At the end of the semester, I was diagnosed with depression and prescribed some tiny white pills that I still take two years later. The medicine cleared the fog in my mind, and finally, I could glimpse the light. I started my second English class, and this time, I could finally find the right words and put them together in a way that was satisfying. My professor encouraged me and helped me to improve, and for the first time in my life, I realized that my writing might actually be good.
Regardless of whether or not I’m a good writer today, I still love it. It isn’t my goal to ever make any kind of money off my writing, but that doesn’t matter to me, because the words are still intrinsically valuable. They gave me life when I was drowning, and now, I have found my own words and use them to ground me. And I hope that, as I write and share more, my words might be the lifesaver that gives hope to others.

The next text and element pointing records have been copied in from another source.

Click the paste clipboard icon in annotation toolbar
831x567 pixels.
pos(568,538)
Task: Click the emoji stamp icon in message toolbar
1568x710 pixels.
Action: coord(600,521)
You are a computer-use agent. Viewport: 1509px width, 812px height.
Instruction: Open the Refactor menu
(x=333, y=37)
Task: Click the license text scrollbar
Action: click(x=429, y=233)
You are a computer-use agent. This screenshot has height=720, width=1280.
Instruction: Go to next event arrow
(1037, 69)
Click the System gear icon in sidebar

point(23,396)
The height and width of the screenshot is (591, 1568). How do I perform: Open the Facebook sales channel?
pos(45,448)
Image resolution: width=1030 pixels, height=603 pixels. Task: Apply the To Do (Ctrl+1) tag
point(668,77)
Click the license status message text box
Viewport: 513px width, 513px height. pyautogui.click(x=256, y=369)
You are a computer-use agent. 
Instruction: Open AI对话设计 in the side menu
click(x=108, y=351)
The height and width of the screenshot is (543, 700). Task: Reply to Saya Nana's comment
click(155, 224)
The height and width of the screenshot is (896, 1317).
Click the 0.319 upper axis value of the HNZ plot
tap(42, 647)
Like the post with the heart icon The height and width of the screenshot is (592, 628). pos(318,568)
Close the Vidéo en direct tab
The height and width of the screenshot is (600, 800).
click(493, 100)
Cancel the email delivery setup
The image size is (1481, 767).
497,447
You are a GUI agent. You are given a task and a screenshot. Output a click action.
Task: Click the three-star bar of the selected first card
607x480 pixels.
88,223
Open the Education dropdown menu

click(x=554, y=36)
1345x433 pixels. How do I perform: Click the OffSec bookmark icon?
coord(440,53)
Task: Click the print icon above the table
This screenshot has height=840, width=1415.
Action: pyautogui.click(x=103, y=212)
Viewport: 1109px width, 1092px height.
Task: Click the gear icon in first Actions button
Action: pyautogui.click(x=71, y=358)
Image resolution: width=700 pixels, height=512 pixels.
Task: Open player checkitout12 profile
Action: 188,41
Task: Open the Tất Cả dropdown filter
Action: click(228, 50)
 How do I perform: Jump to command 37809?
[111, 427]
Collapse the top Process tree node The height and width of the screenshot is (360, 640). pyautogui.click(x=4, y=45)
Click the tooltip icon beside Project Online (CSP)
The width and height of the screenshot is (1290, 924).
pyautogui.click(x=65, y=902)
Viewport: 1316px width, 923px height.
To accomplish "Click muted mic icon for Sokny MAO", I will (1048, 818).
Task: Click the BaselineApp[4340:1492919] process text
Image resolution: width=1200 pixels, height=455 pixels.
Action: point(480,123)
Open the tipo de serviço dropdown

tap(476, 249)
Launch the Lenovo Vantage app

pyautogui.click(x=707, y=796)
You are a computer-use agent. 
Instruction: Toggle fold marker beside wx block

Writing for me was always an escape from my life as a child. I loved to write poetry in elementary school but was never allowed to do anything with it, until I did.
We had a write a book contest at school, entries were required as a class assignment so I entered a poem about being on a roller coaster. I placed third in the state, but I was terribly embarrassed. No one cared. I was so thrilled inside but met with such an attitude of indifference that it made me feel like it wasn’t a “real” accomplishment. It was a fluke, if only they had known me they surely would have not chosen me.
Several decades later, and with several chapters only started, I still struggle with the confidence that what I have to say adds anything of value. I’ve started many books, mostly loose memoirs on growing up in dysfunction, and quickly convince myself that my story is not worthy.
I know better, but those old feelings creep in. Writing gives me, especially the young me, a voice and perspective.
It helps me to be a better parent and break cycles of dysfunction, it shakes up the perfect looking scenes of my childhood and reveals what was really behind doors so I can now walk freely through that space without fear.
My ultimate goal would be to write a book, and have it help one person to know they’re not alone.
1. The first time I wrote for myself was when I was seventh grade. I was in my English class and my teacher told us we can write anything in it. I was always fascinated by books and films and I wanted to see if i could do it. I couldn't. I was inexperienced but I learned that I was going to try everyday to become a better writer. I was inspired, knowing one day my voice would be heard. 2. Writing gave me comfort, it allowed me to express my feelings, my thoughts without ridicule and shame. I knew that I tried and put my mind to it, I can craft worlds, universes with my pen on a notebook and the keys on my computer. My goal in the end, is that I want to tell my story, leaving a legacy that may hopefully outlive me and grow into something greater than whatever I could thought possible.
Me, Myself and I
I began to not long after the darkness began to seep in. Take hold. This was just when I was 10. Quick to feel, but always hidkng behind a placid mask. No one could ever guess the chaotic world inside my heart, mind and very soul. To me, writing is not just a fun, go-to pastime. it is an EXPRESSION, or extension of myself. All my flaws, quirks, and innate longing desire for attention. But I’ve never been one to act out, nor desire negative attention directed my way. Instead, i write myself into words. Beautiful words, that come together to build palaces in my mind. So, you see- writing gives EVERYTHING to me. It gives me a voice. It lets me be heard.
when it comes to writing, I ultimately wish to turn my God-given knack of it into a career. I wish to write not just for myself, and seek no glory, but things that will help others and bring them inner joy and peace.